Problem Statement:

Flatten the transactions: Extract each amount from the list of transactions for each user_id so that each user_id has one row per transaction.

Aggregate the total amount: After flattening the transactions, calculate the total amount for each user_id by summing up the individual transaction amounts.

Implement the solution using Spark SQL: Use Spark SQL with a Common Table Expression (CTE) to simplify the process of flattening and aggregating the transaction data.

In [0]:
from pyspark.sql.functions import explode, col, sum

# Sample data
data = [
    (1, [{"amount": 45}, {"amount": 60}]),
    (2, [{"amount": 30}, {"amount": 20}]),
    (3, [{"amount": 120}, {"amount": 80}]),
]

# Create DataFrame
df = spark.createDataFrame(data, ["user_id", "transactions"])

In [0]:
# Explode the transactions column to get one row per transaction
df_exploded = df.withColumn("transaction", explode(col("transactions")))

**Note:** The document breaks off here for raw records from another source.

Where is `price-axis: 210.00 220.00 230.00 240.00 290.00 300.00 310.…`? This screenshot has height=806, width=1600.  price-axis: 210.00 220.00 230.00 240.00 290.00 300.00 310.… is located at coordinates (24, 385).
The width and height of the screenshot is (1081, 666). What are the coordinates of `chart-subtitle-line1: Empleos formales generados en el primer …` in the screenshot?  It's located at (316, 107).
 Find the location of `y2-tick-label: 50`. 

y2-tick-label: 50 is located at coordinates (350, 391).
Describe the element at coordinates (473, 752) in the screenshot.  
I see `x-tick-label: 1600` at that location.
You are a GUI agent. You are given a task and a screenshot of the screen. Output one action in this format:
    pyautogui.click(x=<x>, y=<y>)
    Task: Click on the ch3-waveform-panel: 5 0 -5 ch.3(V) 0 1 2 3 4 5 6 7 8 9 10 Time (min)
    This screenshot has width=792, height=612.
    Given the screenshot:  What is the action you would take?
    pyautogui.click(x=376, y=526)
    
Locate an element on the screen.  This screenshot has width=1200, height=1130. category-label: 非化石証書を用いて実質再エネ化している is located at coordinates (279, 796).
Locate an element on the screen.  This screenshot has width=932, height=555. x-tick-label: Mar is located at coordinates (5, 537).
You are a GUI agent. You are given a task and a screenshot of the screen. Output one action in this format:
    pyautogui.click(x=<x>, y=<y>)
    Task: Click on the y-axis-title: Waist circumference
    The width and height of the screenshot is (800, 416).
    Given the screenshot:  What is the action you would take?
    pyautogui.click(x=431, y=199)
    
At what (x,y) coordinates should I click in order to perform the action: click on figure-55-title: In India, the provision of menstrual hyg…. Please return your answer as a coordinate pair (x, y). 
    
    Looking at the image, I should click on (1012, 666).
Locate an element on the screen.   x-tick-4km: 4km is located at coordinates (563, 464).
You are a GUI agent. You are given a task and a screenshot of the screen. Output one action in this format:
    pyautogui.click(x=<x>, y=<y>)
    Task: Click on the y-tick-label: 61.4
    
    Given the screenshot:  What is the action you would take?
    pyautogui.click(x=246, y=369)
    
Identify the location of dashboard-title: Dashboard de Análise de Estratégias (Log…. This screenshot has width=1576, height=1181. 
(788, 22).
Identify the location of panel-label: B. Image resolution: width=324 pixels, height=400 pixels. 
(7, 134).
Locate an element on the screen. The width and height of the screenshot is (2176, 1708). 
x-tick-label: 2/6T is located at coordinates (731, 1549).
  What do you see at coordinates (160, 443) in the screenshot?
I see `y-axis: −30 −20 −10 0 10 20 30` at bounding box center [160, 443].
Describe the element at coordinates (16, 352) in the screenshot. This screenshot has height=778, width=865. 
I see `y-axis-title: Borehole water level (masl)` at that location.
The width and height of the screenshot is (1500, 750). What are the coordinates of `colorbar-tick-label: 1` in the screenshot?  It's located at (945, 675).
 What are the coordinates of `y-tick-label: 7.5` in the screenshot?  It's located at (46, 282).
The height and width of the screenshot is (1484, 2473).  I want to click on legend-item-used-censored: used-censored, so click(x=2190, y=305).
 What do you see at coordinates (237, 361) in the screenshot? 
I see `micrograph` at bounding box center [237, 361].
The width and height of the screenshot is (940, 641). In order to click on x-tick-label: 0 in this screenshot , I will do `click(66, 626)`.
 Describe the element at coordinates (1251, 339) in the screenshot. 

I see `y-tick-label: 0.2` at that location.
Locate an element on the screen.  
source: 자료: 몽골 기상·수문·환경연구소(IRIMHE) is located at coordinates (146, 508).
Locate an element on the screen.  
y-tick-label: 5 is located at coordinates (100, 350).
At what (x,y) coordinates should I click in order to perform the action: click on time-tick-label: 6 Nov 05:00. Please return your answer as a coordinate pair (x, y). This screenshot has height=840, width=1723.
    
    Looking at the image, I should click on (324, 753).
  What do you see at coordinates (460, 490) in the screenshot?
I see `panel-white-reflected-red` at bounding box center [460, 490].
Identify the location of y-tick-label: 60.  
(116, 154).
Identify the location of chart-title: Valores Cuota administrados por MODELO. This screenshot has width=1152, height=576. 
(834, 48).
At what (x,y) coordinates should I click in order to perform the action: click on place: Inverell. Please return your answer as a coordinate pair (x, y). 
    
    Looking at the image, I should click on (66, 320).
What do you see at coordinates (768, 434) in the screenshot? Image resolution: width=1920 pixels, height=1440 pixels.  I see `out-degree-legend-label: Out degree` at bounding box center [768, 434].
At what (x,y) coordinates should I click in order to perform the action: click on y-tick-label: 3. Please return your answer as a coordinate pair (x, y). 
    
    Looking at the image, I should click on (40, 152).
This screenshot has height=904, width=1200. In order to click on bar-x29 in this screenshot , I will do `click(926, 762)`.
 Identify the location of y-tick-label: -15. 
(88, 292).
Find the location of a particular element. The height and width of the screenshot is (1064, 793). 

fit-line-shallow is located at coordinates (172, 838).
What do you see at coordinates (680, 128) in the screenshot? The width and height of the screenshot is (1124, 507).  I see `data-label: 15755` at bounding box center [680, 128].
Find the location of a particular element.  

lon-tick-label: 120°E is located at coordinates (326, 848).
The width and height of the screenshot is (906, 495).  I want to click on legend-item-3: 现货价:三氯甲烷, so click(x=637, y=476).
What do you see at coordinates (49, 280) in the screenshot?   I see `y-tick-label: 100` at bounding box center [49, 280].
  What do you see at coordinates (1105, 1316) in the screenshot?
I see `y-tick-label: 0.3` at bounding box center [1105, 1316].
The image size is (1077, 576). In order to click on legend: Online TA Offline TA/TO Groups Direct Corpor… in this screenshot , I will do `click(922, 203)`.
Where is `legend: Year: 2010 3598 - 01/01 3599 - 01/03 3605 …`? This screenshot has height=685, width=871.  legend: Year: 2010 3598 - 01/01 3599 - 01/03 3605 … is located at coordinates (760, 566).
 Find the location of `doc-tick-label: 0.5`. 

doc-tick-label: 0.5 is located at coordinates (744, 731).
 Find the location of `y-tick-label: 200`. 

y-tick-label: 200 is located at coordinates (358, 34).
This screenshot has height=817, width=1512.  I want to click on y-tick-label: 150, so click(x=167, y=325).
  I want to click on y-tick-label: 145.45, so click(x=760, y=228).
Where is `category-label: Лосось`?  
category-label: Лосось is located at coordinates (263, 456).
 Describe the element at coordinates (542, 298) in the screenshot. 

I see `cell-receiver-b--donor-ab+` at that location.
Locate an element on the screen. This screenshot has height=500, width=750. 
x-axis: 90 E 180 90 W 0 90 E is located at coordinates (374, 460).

# Select user_id and amount from the exploded transaction data
df_final = df_exploded.select("user_id", col("transaction.amount").alias("amount"))

# Show the final DataFrame
df_final.display()

user_id,amount
1,45
1,60
2,30
2,20
3,120
3,80


In [0]:
# Sum the amounts for each user_id
df_summed = df_final.groupBy("user_id").agg(sum("amount").alias("total_amount"))

# Show the final result
df_summed.display()

user_id,total_amount
1,105
2,50
3,200


In [0]:
# Register the DataFrame as a temporary SQL view
df.createOrReplaceTempView("transactions_table")

In [0]:
spark.sql("select * from transactions_table").display()

user_id,transactions
1,"List(Map(amount -> 45), Map(amount -> 60))"
2,"List(Map(amount -> 30), Map(amount -> 20))"
3,"List(Map(amount -> 120), Map(amount -> 80))"


In [0]:
# SQL query to flatten the transactions
result = spark.sql(
    """
    SELECT
        user_id,
        transaction.amount AS amount
    FROM
        transactions_table
    LATERAL VIEW explode(transactions) AS transaction
"""
)

# SQL query to sum amounts per user
sum_result = spark.sql(
    """
    SELECT
        user_id,
        SUM(transaction.amount) AS total_amount
    FROM
        transactions_table
    LATERAL VIEW explode(transactions) AS transaction
    GROUP BY
        user_id
"""
)

# Show the summed amounts
sum_result.show()

+-------+------------+
|user_id|total_amount|
+-------+------------+
|      1|         105|
|      2|          50|
|      3|         200|
+-------+------------+



In [0]:
# Spark SQL query with CTE
result = spark.sql("""
    WITH flattened_transactions AS (
        SELECT user_id, transaction.amount AS amount
        FROM transactions_table
        LATERAL VIEW EXPLODE(transactions) AS transaction
    )
    SELECT user_id, SUM(amount) AS total_amount
    FROM flattened_transactions
    GROUP BY user_id
""")

# display the result
result.display()

user_id,total_amount
1,105
2,50
3,200


Explanation:

CTE flattened_transactions: This CTE first flattens the transactions array by using EXPLODE and extracts the amount for each transaction.
Main Query: The outer query references the CTE, flattened_transactions, and calculates the total amount for each user_id by using SUM and GROUP BY.